If I could summarize this academic year in two words I would say: shit show. And I mean that with the least amount of negative connotation possible. Actually, in this case I think UrbanDictionary does a fantastic job of defining the term:
A description of an event or situation which is characterized by an ridiculously inordinate amount of frenetic activity. Disorganization and chaos to an absurd degree. Often associated with extreme ineptitude/incompetence and or sudden and unexpected failure.
Just thinking of how rapidly my life has changed from September to now, how many emotional roller coaster loop-the-loops I’ve endured, and how many walls I’ve had to climb really makes my head spin. And I’ve experienced a fair number of fails for one lifetime. But tied in with all those things were the great achievements I’ve made, the wonderful people in my life I’ve learned to truly appreciate, and the realization that even the most fragile of hearts can grow strong.

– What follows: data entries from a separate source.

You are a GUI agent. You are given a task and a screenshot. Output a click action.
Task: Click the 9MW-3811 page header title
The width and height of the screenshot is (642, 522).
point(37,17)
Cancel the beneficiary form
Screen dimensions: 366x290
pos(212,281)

Yet, I’ve spent enough time-my whole life up to this point perhaps-obsessing on the past. I appreciate the memories, both the fond and the painful. And the past will always serve as a measure for how far I’ve come. But now I have a new and exciting future unfurling in front of me, and I just don’t have the willpower to drag around these vestiges of who I used to be.
I’m not sure what suddenly inspired me to write this. Maybe it’s to reinforce what I’ve been mulling over the last few weeks. Or maybe it’s just to document this change in perspective. In any case, it’s here and it’s in the open and already I’m beginning to feel a little bit more free.